On Going to War

October 29, 1990

Senators worried that President Bush will send American troops into action against Iraq while Congress is in recess are trying to compensate for an institutional feeling of inadequacy and frustration. Having all but abandoned the Vietnam-era War Powers Act as a means of exerting a legislative role in this ultimate governmental action, the senators are searching for an alternative.

Chances are they will get nothing better than window-dressing. Mr. Bush, like presidents before him, is not about to cede his authority to command the armed forces and conduct foreign policy despite Congress' constitutional power to declare war and fund U.S. military activities.

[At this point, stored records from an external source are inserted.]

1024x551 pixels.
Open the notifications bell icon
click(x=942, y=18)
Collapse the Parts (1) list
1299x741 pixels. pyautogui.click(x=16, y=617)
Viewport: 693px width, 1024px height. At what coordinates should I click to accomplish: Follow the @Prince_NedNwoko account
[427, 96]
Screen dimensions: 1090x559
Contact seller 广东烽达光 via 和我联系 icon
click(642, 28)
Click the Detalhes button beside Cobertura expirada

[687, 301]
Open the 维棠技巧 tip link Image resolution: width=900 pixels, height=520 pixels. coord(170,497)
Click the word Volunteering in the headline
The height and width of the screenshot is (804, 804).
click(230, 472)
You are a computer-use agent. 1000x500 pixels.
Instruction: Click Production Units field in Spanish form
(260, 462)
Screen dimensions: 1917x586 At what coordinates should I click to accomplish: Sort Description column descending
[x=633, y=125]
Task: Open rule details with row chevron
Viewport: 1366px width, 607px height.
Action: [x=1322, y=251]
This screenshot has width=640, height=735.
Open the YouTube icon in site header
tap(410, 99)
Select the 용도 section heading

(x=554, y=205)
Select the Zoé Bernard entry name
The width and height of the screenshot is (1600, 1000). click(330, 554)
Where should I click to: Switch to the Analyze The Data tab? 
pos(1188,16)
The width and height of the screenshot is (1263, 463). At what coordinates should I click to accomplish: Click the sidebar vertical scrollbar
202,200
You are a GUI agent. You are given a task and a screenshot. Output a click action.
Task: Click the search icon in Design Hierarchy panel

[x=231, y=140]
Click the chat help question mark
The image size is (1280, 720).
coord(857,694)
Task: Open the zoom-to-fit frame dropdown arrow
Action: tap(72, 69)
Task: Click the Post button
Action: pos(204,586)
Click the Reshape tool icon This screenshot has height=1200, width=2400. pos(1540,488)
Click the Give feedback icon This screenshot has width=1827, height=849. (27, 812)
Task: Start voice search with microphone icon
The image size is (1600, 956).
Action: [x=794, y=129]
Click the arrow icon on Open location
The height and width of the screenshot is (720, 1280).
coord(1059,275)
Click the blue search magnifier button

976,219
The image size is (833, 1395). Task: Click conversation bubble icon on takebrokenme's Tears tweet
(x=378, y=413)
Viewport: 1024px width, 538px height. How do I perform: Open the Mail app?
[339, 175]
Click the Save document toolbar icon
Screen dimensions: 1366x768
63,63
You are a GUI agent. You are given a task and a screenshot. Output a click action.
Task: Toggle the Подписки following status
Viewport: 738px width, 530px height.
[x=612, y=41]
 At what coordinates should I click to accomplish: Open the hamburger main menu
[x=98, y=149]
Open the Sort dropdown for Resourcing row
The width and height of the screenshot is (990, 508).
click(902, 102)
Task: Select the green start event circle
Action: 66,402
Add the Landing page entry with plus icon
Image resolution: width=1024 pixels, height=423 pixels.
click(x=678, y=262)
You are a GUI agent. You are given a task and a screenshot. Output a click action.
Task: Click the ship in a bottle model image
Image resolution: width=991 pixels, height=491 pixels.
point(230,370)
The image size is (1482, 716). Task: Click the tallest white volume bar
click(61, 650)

In recent days, as the congressional recess approached, Senate majority leader George Mitchell and House speaker Thomas Foley proposed to call Congress back into session in event of emergency. Sen. Richard Lugar, an Indian Republican, offered bipartisan concurrence. But none stated whether the reassembly would take place before or after fighting has commenced.

Instead, Senator Mitchell talked in absolute terms about congressional war powers that are actually quite murky under law and have precious little substance in reality or recent history. He said, for instance, that "under the Constitution the president has no legal authority -- none whatsoever -- to commit the United States to war. Only the Congress can make that decision."

Oh? In the republic's 200 years, there have been only five formal declarations of war. Yet presidents have sent U.S. forces into action more than 125 times without congressional approval. Formal declarations of war are about as obsolete as the stylized 18th-19th century mode of battle.

Unlike Senators Mitchell and Lugar, Maryland's Sen. Paul S. Sarbanes has not left open the question whether congressional action should be prospective or retrospective. Mr. Sarbanes said the Bush administration needs "to come to the Congress, lay out what it is . . . proposing to do and for what purposes and get a judgment by the Congress that the administration ought to be given authority to do that." He added that the element of surprise need not be forfeited if Congress makes its commitment well in event of any action.

Can Senator Sarbanes be serious? Does he really think this Democratic Congress would give a Republican president the biggest war-making blank check in history? And if it were to refuse such authorization once it has been thrashed out, budget fashion, on the banks of the Potomac, what kind of a position would that create for our forces and international coalition in Saudi Arabia?

Perhaps if the United Nations were to authorize in advance military action against Iraq, some formal approval of a prospective action by the U.S. Congress might be in order. For the moment, however, this remains speculative and hypothetical.